# Task details:
Repeat the listing below exactly from the line with "Where should I" through its last line. Skip every picture.

# Records shown:
========================
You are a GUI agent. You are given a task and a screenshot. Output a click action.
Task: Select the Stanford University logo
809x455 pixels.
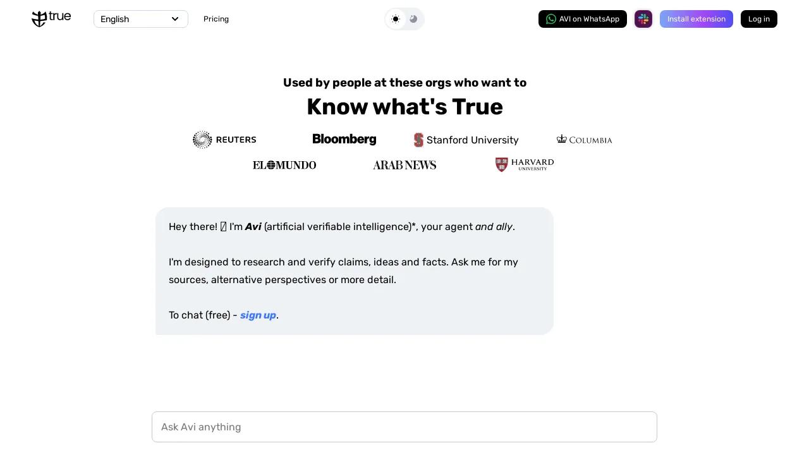[x=466, y=140]
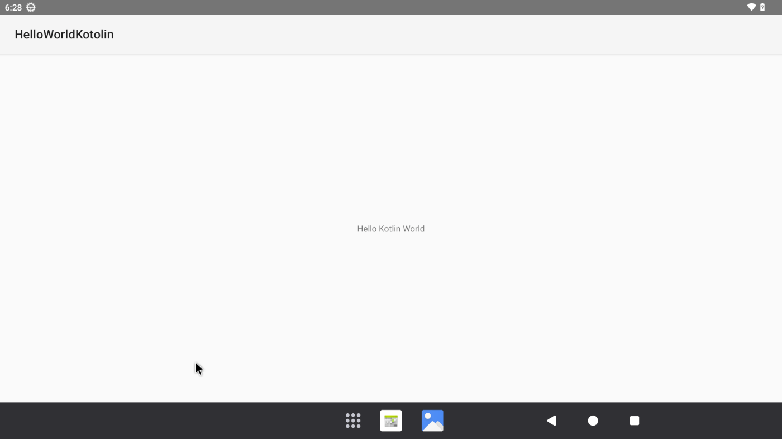Image resolution: width=782 pixels, height=439 pixels.
Task: Click the word Hello in centered text
Action: [366, 229]
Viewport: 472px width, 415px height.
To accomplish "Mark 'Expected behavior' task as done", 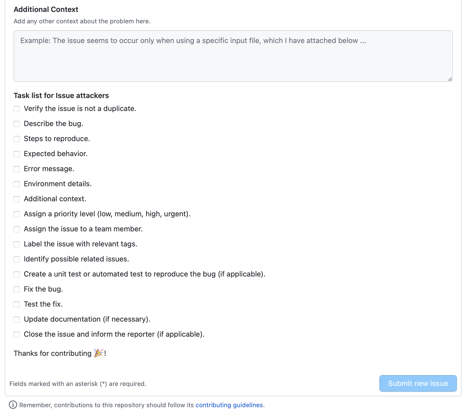I will (x=17, y=154).
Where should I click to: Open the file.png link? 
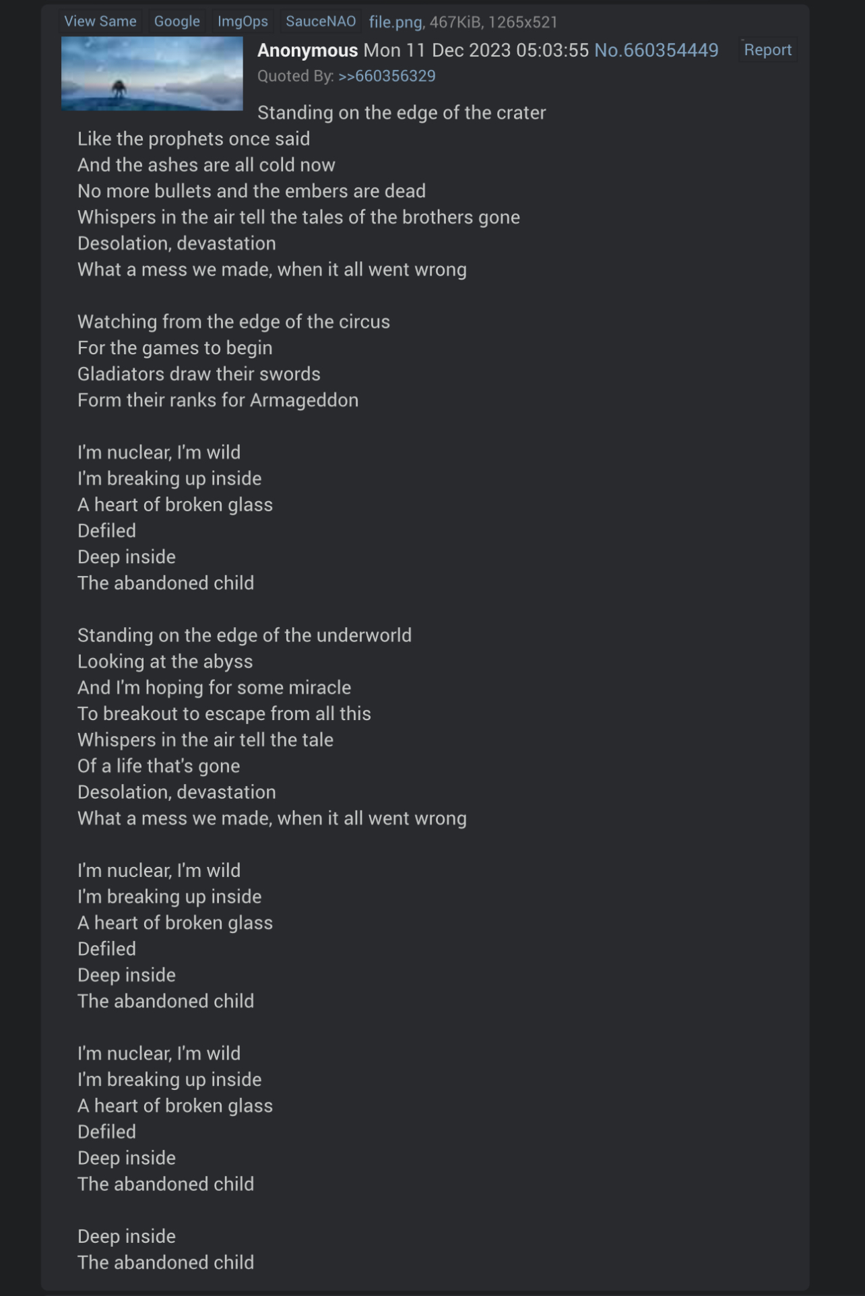tap(395, 22)
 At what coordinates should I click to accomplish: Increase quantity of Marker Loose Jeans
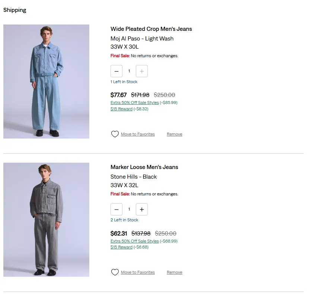(142, 209)
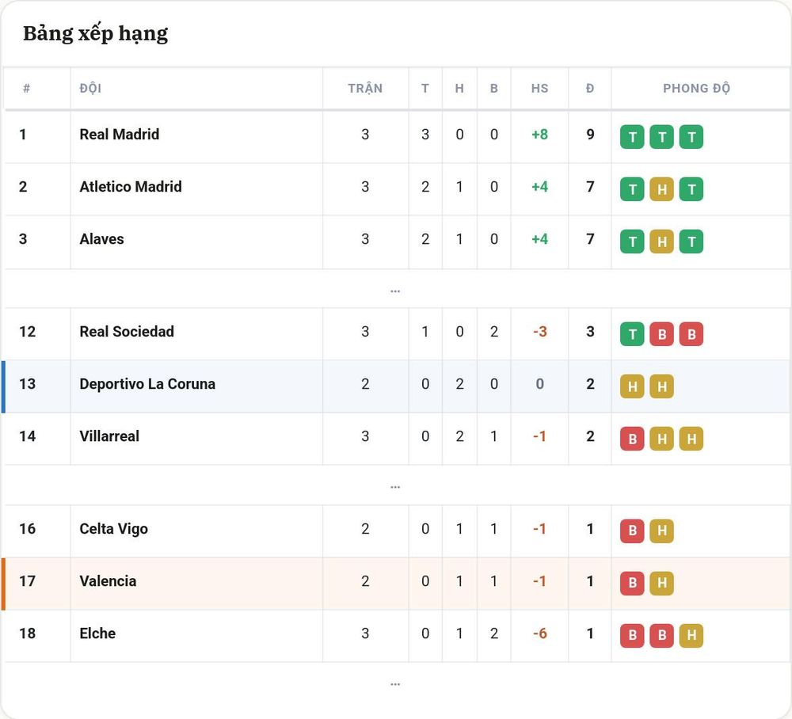Click Valencia's red B form badge
Screen dimensions: 792x719
coord(632,583)
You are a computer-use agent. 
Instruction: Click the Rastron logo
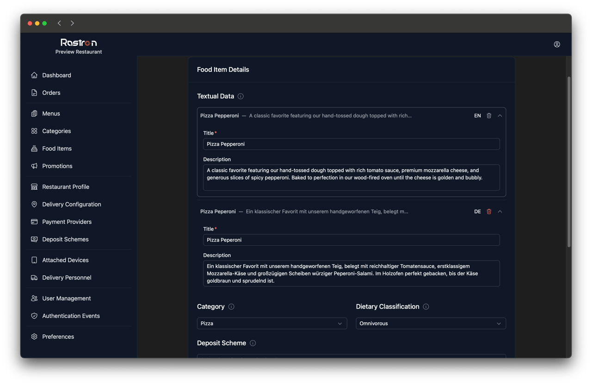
========================
# Reply:
Where should I click to: Open the file.png link? 
tap(395, 22)
 At what coordinates should I click to accomplish: Increase quantity of Marker Loose Jeans
(142, 209)
Click Valencia's red B form badge
Screen dimensions: 792x719
coord(632,583)
You are a computer-use agent. 
Instruction: Click the Rastron logo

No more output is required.